The Supreme Court has unanimously concluded that the Uber drivers who brought claims against Uber in 2015 are workers within employment legislation, giving them the range of rights attached to that status, such as the national minimum wage, the right to paid leave and whistleblowing protection.
Facts and Employment Tribunal decision in 2016
As many of you will be aware, Uber is a ride-hailing service which operates through an app downloaded to a user’s smartphone. The app enables a user to request a ride and be picked up from a pre-selected location. 25 Uber drivers brought a case against the company, which reached the Employment Tribunal (ET) in 2016. The drivers sought to be categorised as workers as opposed to self-employed contractors. Uber’s position was that it simply provided a technology platform which facilitated the provision of private hire vehicles to customers. Uber argued that it served as an agent, with the driver and passenger entering into a direct contract for each journey.
The ET concluded that the drivers were workers. In reaching this decision, the ET considered the following factors:
- Uber mandated drivers to accept bookings and drivers who repeatedly cancelled would face sanctions
- Uber imposed conditions on drivers and instructed them on how to carry out their roles
- Uber controlled fares, disputes and refunds
The ET concluded that it was entitled to look at the reality of the situation, rather than what the contracts between the drivers and Uber stated.
Supreme Court verdict
Uber unsuccessfully appealed against the ET decision in the Employment Appeal Tribunal and the Court of Appeal before it exercised its final right of appeal to the Supreme Court.
In a unanimous decision, the court explained that the rights asserted by the Uber drivers in their claims were not contractual rights, but statutory rights. The court therefore decided the task before it was one of statutory interpretation, and this interpretation should reflect the purpose of the legislation, which the court said was to protect vulnerable individuals who have little or no say over their pay and working conditions as they are in a subordinate position.
Based on this analysis, the court stated that “it would be inconsistent with the purpose of this legislation” if they treated the terms of the written contracts as the starting point when determining whether an individual falls within the definition of a worker. The court then went on to consider 5 factors which led to the conclusion that the Uber drivers were workers:
- Uber set the fares for each booking, not the driver.
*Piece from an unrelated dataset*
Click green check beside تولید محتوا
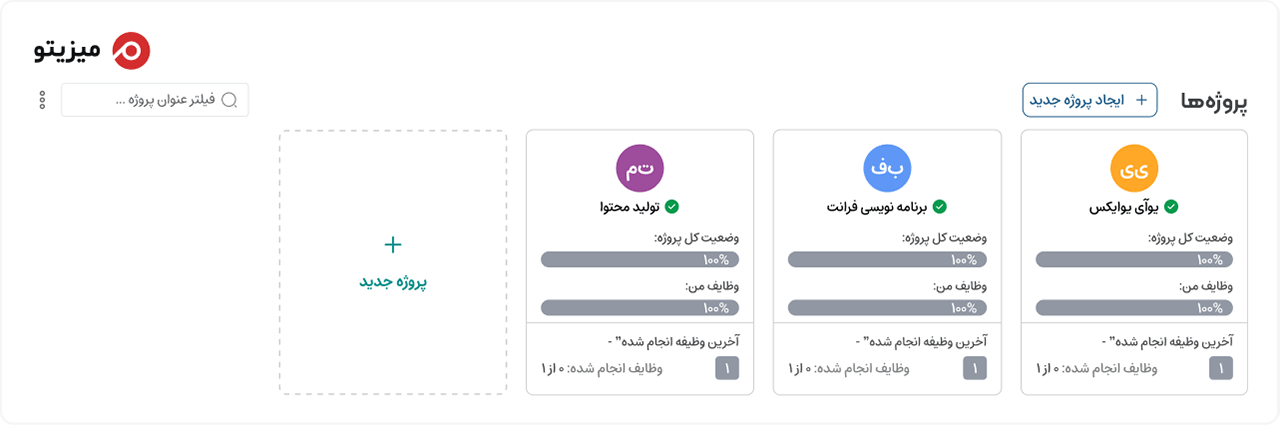This screenshot has width=1280, height=425. pyautogui.click(x=672, y=207)
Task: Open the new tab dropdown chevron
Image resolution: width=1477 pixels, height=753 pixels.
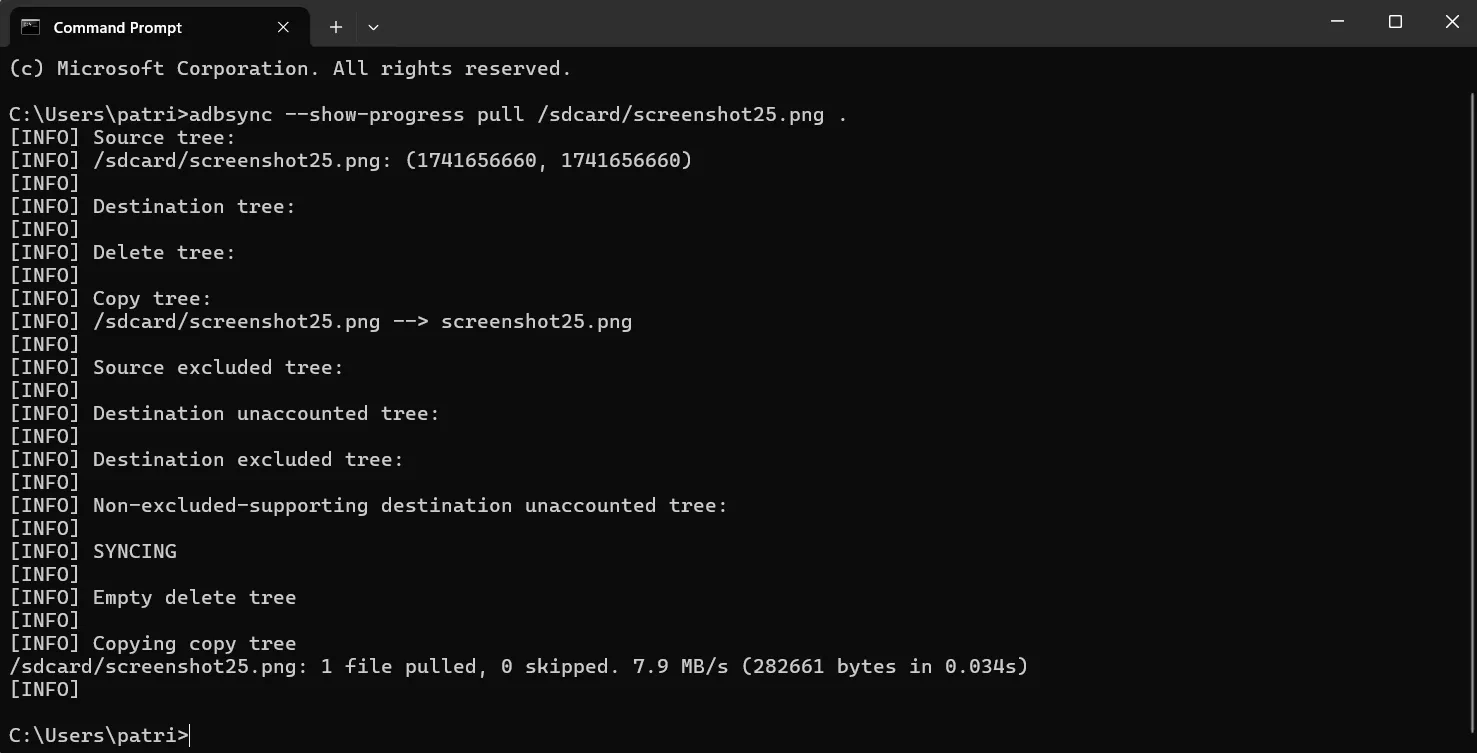Action: pyautogui.click(x=373, y=27)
It was therefore Uber who decided how much drivers received for the work they do
- The contractual terms on which the drivers provided their services were imposed by Uber, with the drivers having no say in those terms
- Once the driver was logged into the app, Uber controlled whether the driver accepted rides, with enforcement action taken if they cancelled or rejected trips repeatedly
- aUber’s rating system implemented a significant degree of control over how the drivers performed the service
- Uber took steps to prevent the relationship between the driver and customer developing beyond an individual ride by restricting communications
The court stated that by “taking these factors together, it can be seen that the transportation service performed by drivers and offered to passengers through the Uber app is very tightly defined and controlled by Uber”. The court therefore reached the conclusion that these conditions placed the drivers in a position of subordination and that the drivers “have little or no ability to improve their economic position through professional or entrepreneurial skill”.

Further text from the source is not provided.